Le concept s’appuie sur trois piliers: la formation, la digitalisation et à la revente. Le réseau propose à l’ensemble des collaborateurs de nombreuses formations entièrement gratuites, liées autant aux techniques de coupe qu’au management, et à l’utilisation des outils digitaux. « Une formation de qualité, sans cesse réactualisée, c’est le minimum que nous puissions offrir à nos partenaires. » Au regard du jeune chef d’entreprise, le nerf de la guerre est à chercher du côté du numérique. « C’est une évidence, encore faut-il savoir utiliser correctement ces nouveaux outils et les transformer en véritables machines de guerre. » En dix mois, 70 % du réseau a été connecté au package élaboré par une équipe spécialisée du groupe. Il comprend notamment une TV et une radio relayant messages, visuels et vidéos liés à l’enseigne, et plus généralement au monde de la coiffure. Sans oublier le flux des réseaux sociaux ou Youtube. Des vitrines digitales peuvent également être connectées à ces sources d’information en continu. « La première étape sera très vite complétée par un module de prises de rendezvous par Internet. D’ores et déjà, l’outil s’impose comme un moyen de communication privilégié entre les salons qui échangent leurs recettes et progressent ensemble. »

LEVIER DE CROISSANCE IMMÉDIAT
L’évolution du métier va de pair avec la recherche de leviers de croissance.

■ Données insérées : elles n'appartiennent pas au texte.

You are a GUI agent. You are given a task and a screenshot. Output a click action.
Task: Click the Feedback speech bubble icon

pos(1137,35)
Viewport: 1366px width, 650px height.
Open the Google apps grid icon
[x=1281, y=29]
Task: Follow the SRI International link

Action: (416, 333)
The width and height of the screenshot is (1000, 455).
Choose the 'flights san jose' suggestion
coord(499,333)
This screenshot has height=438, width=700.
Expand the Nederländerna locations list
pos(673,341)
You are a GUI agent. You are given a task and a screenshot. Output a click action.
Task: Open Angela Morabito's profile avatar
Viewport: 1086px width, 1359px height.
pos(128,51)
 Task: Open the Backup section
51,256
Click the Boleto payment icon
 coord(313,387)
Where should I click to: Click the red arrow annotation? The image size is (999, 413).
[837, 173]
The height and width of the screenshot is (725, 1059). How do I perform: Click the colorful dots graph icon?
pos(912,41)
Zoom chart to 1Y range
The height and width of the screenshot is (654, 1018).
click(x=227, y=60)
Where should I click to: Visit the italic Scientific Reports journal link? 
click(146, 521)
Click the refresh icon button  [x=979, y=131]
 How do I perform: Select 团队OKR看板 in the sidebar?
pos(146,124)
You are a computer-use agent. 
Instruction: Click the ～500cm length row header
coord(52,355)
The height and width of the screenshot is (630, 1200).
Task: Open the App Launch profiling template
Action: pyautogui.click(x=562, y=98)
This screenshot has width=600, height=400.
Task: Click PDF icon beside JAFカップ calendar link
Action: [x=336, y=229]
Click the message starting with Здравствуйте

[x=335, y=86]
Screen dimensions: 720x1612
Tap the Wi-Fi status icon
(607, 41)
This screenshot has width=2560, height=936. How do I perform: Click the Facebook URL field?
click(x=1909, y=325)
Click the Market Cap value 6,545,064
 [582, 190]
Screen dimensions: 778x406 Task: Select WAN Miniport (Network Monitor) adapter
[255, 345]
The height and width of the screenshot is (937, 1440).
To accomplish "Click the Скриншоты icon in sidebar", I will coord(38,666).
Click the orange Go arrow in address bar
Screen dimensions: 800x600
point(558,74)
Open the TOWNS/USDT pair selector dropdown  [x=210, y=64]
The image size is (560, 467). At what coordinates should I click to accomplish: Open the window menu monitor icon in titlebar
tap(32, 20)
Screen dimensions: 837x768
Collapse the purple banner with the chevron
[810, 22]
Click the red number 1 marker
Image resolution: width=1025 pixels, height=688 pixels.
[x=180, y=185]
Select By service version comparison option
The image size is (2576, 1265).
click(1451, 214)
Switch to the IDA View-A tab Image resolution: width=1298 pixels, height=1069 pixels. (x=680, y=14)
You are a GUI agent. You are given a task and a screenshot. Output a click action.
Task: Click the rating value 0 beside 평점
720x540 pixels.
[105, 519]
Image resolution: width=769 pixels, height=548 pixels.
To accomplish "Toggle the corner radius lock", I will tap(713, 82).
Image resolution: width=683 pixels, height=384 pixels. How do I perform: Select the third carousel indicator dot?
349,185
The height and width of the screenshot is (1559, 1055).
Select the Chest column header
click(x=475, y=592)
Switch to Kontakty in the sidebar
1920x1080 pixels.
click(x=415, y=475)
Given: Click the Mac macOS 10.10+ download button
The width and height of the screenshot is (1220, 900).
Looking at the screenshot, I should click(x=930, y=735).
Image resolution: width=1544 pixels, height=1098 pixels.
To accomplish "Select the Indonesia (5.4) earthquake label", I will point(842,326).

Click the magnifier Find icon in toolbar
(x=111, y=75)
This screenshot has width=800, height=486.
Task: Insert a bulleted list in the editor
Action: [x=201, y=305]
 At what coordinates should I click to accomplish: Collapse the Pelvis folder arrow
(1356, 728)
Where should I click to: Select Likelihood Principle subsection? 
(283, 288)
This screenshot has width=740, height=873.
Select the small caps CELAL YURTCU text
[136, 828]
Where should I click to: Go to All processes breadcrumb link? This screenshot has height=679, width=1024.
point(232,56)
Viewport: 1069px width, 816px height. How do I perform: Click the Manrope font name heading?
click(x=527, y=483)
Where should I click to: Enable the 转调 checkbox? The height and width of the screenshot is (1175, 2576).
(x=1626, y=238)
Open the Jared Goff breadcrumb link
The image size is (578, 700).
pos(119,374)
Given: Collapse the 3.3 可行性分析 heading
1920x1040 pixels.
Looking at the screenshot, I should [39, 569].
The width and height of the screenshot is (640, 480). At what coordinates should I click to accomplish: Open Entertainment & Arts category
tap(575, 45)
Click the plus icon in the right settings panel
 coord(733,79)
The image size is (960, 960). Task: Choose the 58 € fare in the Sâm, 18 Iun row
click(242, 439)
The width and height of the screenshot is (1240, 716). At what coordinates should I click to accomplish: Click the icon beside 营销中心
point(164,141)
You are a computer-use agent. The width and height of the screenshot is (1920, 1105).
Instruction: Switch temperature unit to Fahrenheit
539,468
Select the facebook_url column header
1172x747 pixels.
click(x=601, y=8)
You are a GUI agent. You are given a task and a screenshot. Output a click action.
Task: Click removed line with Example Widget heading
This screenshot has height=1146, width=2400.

Pour Grégory Stipa, la fidélisation des clients reste au coeur de la stratégie de l’enseigne. « Le coiffeur est avant tout un conseiller. Nécessairement accueillant, son salon est aussi le lieu où il peut proposer de tester différents produits. » Éric Stipa travaille depuis deux ans à un concept de salonboutique. Avant toute prestation, la cliente est invitée à découvrir les produits qui lui seront appliqués et ceux à acquérir, afin de compléter, chez elle, les soins dispensés. Une zone spécialement aménagée met en scène ce parcours client. « Avec un investissement minime, les salons conquis au concept voient leur taux de revente grimper jusqu’à 30 %. » La plus-value générée offre alors la possibilité au coiffeur d’augmenter rapidement son CA, et d’investir dans de nouveaux équipements. Digitaux, en priorité.